## Data for review
....

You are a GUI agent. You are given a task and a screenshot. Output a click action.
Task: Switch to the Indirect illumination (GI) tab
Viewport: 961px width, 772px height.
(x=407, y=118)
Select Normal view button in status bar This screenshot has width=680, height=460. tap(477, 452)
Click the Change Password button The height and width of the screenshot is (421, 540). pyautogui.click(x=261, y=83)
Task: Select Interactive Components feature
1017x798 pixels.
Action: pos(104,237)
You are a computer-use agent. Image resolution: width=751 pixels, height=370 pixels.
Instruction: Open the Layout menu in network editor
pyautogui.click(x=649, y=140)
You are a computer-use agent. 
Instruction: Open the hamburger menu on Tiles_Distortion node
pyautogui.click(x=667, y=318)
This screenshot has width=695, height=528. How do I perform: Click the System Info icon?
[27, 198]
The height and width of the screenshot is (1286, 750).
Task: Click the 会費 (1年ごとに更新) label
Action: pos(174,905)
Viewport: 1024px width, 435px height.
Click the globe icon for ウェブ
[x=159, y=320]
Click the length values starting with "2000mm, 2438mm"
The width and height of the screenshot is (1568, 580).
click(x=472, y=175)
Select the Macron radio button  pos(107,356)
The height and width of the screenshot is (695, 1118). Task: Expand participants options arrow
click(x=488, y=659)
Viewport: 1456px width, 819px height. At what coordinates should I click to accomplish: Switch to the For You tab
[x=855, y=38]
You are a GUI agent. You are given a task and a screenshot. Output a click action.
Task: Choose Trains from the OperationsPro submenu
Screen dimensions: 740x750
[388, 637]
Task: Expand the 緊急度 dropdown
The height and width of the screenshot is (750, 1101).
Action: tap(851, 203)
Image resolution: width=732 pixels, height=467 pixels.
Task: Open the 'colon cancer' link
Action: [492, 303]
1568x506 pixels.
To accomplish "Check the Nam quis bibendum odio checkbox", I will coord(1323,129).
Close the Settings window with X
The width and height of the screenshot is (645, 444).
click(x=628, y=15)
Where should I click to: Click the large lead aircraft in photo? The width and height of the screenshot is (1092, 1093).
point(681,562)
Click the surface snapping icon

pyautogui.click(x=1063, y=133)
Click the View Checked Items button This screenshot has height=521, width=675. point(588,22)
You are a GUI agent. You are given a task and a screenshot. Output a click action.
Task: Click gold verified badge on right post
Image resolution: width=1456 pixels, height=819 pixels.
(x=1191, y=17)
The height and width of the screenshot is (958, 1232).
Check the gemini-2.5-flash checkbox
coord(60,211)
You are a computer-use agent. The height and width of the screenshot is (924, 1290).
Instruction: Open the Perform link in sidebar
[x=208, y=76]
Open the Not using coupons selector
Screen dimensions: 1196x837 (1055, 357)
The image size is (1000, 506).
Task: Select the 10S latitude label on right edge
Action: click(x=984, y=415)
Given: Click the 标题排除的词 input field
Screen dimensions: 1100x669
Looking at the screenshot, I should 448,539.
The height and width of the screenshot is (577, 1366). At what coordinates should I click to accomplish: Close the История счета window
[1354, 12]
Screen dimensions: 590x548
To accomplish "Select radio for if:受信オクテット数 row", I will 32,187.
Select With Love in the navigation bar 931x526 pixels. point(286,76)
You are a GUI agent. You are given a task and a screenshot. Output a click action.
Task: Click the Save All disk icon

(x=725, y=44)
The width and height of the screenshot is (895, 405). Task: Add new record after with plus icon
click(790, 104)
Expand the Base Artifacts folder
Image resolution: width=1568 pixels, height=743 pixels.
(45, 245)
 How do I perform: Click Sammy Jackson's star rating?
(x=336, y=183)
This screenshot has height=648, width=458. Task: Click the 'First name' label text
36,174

....

## How to complete this task
All lines in the material are to be returned exactly.

## Solution to this task
You are a GUI agent. You are given a task and a screenshot. Output a click action.
Task: Switch to the Indirect illumination (GI) tab
Viewport: 961px width, 772px height.
(x=407, y=118)
Select Normal view button in status bar This screenshot has width=680, height=460. tap(477, 452)
Click the Change Password button The height and width of the screenshot is (421, 540). pyautogui.click(x=261, y=83)
Task: Select Interactive Components feature
1017x798 pixels.
Action: pos(104,237)
You are a computer-use agent. Image resolution: width=751 pixels, height=370 pixels.
Instruction: Open the Layout menu in network editor
pyautogui.click(x=649, y=140)
You are a computer-use agent. 
Instruction: Open the hamburger menu on Tiles_Distortion node
pyautogui.click(x=667, y=318)
This screenshot has width=695, height=528. How do I perform: Click the System Info icon?
[27, 198]
The height and width of the screenshot is (1286, 750).
Task: Click the 会費 (1年ごとに更新) label
Action: pos(174,905)
Viewport: 1024px width, 435px height.
Click the globe icon for ウェブ
[x=159, y=320]
Click the length values starting with "2000mm, 2438mm"
The width and height of the screenshot is (1568, 580).
click(x=472, y=175)
Select the Macron radio button  pos(107,356)
The height and width of the screenshot is (695, 1118). Task: Expand participants options arrow
click(x=488, y=659)
Viewport: 1456px width, 819px height. At what coordinates should I click to accomplish: Switch to the For You tab
[x=855, y=38]
You are a GUI agent. You are given a task and a screenshot. Output a click action.
Task: Choose Trains from the OperationsPro submenu
Screen dimensions: 740x750
[388, 637]
Task: Expand the 緊急度 dropdown
The height and width of the screenshot is (750, 1101).
Action: tap(851, 203)
Image resolution: width=732 pixels, height=467 pixels.
Task: Open the 'colon cancer' link
Action: [492, 303]
1568x506 pixels.
To accomplish "Check the Nam quis bibendum odio checkbox", I will coord(1323,129).
Close the Settings window with X
The width and height of the screenshot is (645, 444).
click(x=628, y=15)
Where should I click to: Click the large lead aircraft in photo? The width and height of the screenshot is (1092, 1093).
point(681,562)
Click the surface snapping icon

pyautogui.click(x=1063, y=133)
Click the View Checked Items button This screenshot has height=521, width=675. point(588,22)
You are a GUI agent. You are given a task and a screenshot. Output a click action.
Task: Click gold verified badge on right post
Image resolution: width=1456 pixels, height=819 pixels.
(x=1191, y=17)
The height and width of the screenshot is (958, 1232).
Check the gemini-2.5-flash checkbox
coord(60,211)
You are a computer-use agent. The height and width of the screenshot is (924, 1290).
Instruction: Open the Perform link in sidebar
[x=208, y=76]
Open the Not using coupons selector
Screen dimensions: 1196x837 (1055, 357)
The image size is (1000, 506).
Task: Select the 10S latitude label on right edge
Action: click(x=984, y=415)
Given: Click the 标题排除的词 input field
Screen dimensions: 1100x669
Looking at the screenshot, I should 448,539.
The height and width of the screenshot is (577, 1366). At what coordinates should I click to accomplish: Close the История счета window
[1354, 12]
Screen dimensions: 590x548
To accomplish "Select radio for if:受信オクテット数 row", I will 32,187.
Select With Love in the navigation bar 931x526 pixels. point(286,76)
You are a GUI agent. You are given a task and a screenshot. Output a click action.
Task: Click the Save All disk icon

(x=725, y=44)
The width and height of the screenshot is (895, 405). Task: Add new record after with plus icon
click(790, 104)
Expand the Base Artifacts folder
Image resolution: width=1568 pixels, height=743 pixels.
(45, 245)
 How do I perform: Click Sammy Jackson's star rating?
(x=336, y=183)
This screenshot has height=648, width=458. Task: Click the 'First name' label text
36,174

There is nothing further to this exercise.